3014991 digits are saved as m3M.

I will post several updates as edits here as I go.

EDIT: As of Sat, Sept 5, 2015, the program is indicating that the run will take 3.3 months.

EDIT: Having to run the program for over 3 months, there is a chance that I would suffer a power outage longer than the 15 minutes or so that my battery backup will run my computer! Of course I'll keep you posted if that happens. (I've tried calculations that took longer than that before!)

## Second effort, Sept 10, 2015

EDIT I didn't know that upgrading to Windows 10 caused my Windows update option to read, automatically install updates, so my computer restarted. I started the 4,000,000 digit run again at 8:34 PM, Thursday Sept 10, 2015. This time I made sure the deffer updates option was chosen!!

EDIT As of Sept 19,2015, the program says it will take 94 more days to complete the 4 million digit run.

EDIT As of Sept 23,2015, 9:20 PM, the program says it will take 90.9563 more days to complete the 4 million digit run.

EDIT As of Sept 27,2015, 9:20 PM, the program says it will take 86.9283 more days to complete the 4 million digit run

## Third effort, Sept 28,2015

Well I started the 4 million digit search again. This time I installed the Windows 10 Fall Creators Update to try to avoid the automatic restarts! Per my habit above I will post updates in this message. The code I'm using is the same mentioned twice above that starts with

The Windows 10 Fall Creators Update restarted my machine on Thursday, Nov 16, 2017 at 5:33 pm!

## Fourth effort, Sat 14 Apr 2018

I optimized my program to calculating 4019999 digits with my new system in Mathematica v. 11.3 (not kernel version).

Posted below. On my new Zeon system, this optimized version gives V11.3 (not kernel version) a slight advantage over 11.2 (not kernel version)!

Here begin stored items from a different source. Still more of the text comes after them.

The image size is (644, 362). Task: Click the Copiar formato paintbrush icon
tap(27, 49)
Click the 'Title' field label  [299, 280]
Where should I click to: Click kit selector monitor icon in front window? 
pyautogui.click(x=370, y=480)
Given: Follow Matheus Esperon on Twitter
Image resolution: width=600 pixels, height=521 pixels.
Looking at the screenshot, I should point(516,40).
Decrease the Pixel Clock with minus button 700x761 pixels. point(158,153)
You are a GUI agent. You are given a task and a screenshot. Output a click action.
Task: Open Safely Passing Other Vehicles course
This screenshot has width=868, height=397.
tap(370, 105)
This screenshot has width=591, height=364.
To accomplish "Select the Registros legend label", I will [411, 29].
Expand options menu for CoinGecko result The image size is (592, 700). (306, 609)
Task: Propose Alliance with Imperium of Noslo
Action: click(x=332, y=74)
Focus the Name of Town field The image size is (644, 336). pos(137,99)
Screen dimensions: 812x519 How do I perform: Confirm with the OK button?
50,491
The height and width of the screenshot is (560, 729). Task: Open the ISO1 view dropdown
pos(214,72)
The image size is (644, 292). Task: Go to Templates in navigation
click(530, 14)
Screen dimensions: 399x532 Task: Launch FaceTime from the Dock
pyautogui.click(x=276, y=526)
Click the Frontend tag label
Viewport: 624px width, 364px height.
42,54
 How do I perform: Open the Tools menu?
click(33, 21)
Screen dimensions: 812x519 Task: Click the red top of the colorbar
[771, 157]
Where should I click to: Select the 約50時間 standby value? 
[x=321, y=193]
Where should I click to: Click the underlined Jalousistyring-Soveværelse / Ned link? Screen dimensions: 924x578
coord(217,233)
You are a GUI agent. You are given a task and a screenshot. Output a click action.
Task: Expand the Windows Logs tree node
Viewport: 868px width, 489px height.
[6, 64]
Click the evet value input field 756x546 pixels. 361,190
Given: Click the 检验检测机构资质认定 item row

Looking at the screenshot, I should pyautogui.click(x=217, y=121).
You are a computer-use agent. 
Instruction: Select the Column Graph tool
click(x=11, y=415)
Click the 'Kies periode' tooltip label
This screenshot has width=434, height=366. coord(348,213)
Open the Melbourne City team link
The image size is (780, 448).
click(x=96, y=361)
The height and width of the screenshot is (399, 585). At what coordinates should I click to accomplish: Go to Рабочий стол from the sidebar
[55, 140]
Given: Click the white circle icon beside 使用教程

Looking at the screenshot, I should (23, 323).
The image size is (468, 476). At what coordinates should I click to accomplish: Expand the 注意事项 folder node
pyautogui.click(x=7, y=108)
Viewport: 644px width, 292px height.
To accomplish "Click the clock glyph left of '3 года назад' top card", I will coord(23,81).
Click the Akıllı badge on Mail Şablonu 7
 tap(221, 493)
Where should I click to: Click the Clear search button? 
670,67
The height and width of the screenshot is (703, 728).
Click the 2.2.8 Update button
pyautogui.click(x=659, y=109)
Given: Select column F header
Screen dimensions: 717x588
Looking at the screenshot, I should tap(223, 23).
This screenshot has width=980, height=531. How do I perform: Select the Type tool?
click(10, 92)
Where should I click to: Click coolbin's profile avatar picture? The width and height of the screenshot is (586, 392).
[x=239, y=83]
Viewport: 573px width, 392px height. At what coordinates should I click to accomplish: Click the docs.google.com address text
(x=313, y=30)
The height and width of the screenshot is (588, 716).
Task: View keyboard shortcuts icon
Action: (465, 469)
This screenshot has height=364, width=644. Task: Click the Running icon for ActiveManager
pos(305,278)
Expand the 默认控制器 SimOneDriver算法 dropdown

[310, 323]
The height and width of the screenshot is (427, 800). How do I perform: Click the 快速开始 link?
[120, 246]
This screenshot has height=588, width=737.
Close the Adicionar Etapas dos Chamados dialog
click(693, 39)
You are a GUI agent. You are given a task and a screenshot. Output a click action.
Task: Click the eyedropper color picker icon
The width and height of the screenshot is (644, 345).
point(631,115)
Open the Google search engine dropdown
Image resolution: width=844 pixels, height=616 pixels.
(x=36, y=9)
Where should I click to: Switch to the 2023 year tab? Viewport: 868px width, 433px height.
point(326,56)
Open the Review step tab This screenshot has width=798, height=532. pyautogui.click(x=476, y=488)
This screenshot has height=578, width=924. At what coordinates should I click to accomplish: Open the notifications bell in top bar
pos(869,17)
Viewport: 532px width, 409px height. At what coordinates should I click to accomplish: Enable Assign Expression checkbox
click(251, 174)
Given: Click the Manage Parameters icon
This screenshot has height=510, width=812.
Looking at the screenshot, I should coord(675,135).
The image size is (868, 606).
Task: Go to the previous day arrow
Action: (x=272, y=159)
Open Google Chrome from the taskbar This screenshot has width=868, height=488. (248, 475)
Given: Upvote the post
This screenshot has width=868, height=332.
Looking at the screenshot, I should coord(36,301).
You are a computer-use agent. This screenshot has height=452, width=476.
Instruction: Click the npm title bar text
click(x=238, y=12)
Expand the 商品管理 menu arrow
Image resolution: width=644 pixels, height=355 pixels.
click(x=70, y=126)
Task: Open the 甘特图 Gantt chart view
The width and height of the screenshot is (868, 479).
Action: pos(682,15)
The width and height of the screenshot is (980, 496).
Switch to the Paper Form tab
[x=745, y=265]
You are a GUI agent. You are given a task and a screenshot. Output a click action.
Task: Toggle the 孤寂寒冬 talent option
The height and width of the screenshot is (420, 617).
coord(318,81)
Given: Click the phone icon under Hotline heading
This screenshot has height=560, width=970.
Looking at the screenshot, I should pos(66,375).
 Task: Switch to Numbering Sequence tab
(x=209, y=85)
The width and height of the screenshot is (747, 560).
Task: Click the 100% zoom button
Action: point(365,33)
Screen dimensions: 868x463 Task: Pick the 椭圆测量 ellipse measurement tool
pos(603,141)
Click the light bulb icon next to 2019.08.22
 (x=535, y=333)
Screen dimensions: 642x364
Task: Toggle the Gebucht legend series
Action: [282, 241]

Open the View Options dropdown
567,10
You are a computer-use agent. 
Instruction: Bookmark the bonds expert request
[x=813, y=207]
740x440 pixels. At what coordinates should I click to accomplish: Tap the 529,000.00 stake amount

Print["Start time is ", ds = DateString[], "."];
prec = 4000000;
(**Number of required decimals.*.*)ClearSystemCache[];
T0 = SessionTime[];
expM[pre_] :=
Module[{a, d, s, k, bb, c, end, iprec, xvals, x, pc, cores = 32(*=4*number of physical cores*),
tsize = 2^7, chunksize, start = 1, ll, ctab,
pr = Floor[1.005 pre]}, chunksize = cores*tsize;
n = Floor[1.32 pr];
end = Ceiling[n/chunksize];
Print["Iterations required: ", n];
Print["Will give ", end,
" time estimates, each more accurate than the previous."];
Print["Will stop at ", end*chunksize,
" iterations to ensure precsion of around ", pr,
" decimal places."]; d = ChebyshevT[n, 3];
{b, c, s} = {SetPrecision[-1, 1.1*n], -d, 0};
iprec = Ceiling[pr/27];
Do[xvals = Flatten[ParallelTable[Table[ll = start + j*tsize + l;
x = N[E^(Log[ll]/(ll)), iprec];
pc = iprec;
While[pc < pr, pc = Min[3 pc, pr];
x = SetPrecision[x, pc];
y = x^ll - ll;
x = x (1 - 2 y/((ll + 1) y + 2 ll ll));];(**N[Exp[Log[ll]/
ll],pr]**)x, {l, 0, tsize - 1}], {j, 0, cores - 1},
Method -> "EvaluationsPerKernel" -> 16(* a power of 2 commensurate with processor strength*)]];
ctab = ParallelTable[Table[c = b - c;
ll = start + l - 2;
b *= 2 (ll + n) (ll - n)/((ll + 1) (2 ll + 1));
c, {l, chunksize}], Method -> "EvaluationsPerKernel" -> 16(* a power of 2 commensurate with processor strength*)];
s += ctab.(xvals - 1);
start += chunksize;
st = SessionTime[] - T0; kc = k*chunksize;
ti = (st)/(kc + 10^-4)*(n)/(3600)/(24);
If[kc > 1,
Print[kc, " iterations done in ", N[st, 3], " seconds.",
" Should take ", N[ti, 2], " days or ", N[ti*24*3600, 2],
"s, finish ", DatePlus[ds, ti], "."]];, {k, 0, end - 1}];
N[-s/d, pr]];
t2 = Timing[MRBtest2 = expM[prec];]; Print["Finished on ",
DateString[], ". Proccessor time was ", t2[[1]], " s."];
(*Print[*)MRBtest2(*]*)(*Remove (**) or enter MRBtest2 to print \
output*); Print["Enter MRBtest2 to print ",
Floor[Precision[
MRBtest2]], " digits"]; Print["If you saved m3M, the difference \
between this and 3,014,991 known digits is ", N[MRBtest2 - m3M, 10]]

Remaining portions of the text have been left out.